Le premier chapitre analyse les caractéristiques du terrain bureaucratique – royaume de l’impersonnalité et degré zéro de l’exotisme – ainsi que les conditions de production des données en montrant que cette politique de l’expérience s’inscrit entre économie morale de l’authenticité et économie morale de la vertu. La bureaucratie dite rationnelle recèle une dimension négligée pour comprendre son fonctionnement contemporain : sa lente perfectibilité s’accommode fort bien d’un empirisme modernisateur.

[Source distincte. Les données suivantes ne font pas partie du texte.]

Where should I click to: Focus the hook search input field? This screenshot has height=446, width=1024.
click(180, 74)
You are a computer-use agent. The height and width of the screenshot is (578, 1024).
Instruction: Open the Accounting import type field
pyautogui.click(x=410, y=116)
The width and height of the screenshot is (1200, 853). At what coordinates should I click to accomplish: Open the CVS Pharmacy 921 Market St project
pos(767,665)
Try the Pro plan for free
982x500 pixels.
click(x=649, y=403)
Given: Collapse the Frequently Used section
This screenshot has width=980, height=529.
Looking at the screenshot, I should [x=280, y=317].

Le deuxième chapitre est consacré à l’analyse généalogique des différentes dimensions de l’expérience de la maladie mentale en France, avec un focus sur les populations les plus précaires. Sont restitués des cheminements biomédical, politique et social de l’expérience, en partie étanches, pour conduire à un cadastrage de l’expérience singulière de la maladie, qui devient opposable aux preuves de la médecine, produit des rhétoriques et légitime des politiques de l’expérience.
Le troisième chapitre explore les diffractions de l’idéal du patient autonome à l’échelle des pratiques locales au sein d’un réseau de professionnels de santé mentale et de réunions de cas complexes.
Le quatrième chapitre approfondit l’étude des conceptions de l’autonomie à l’échelle des communautés thérapeutiques en addictologie, dispositif atypique en France au regard de la reconnaissance d’un rôle thérapeutique de l’expérience des pairs.
Le cinquième chapitre est consacré à l’échelle régionale de déploiement des politiques publiques de santé mentale. À partir de l’activité administrative conçue comme patch work concourant aux aggiornamentos institutionnels, l’implémentation en cours de dispositifs agissant avec et sur l’expérience sert d’analyseur des politiques publiques et des agencements institutionnels de la santé mentale.
En conclusion, peut se dégager dans une perspective d’épistémologie sociale le fondement empiriste des politiques de santé mentale et ses conséquences, ainsi que la valeur épistémique attribuée à l’expérience de la maladie, épreuve opposable aux preuves jugées les plus scientifiques.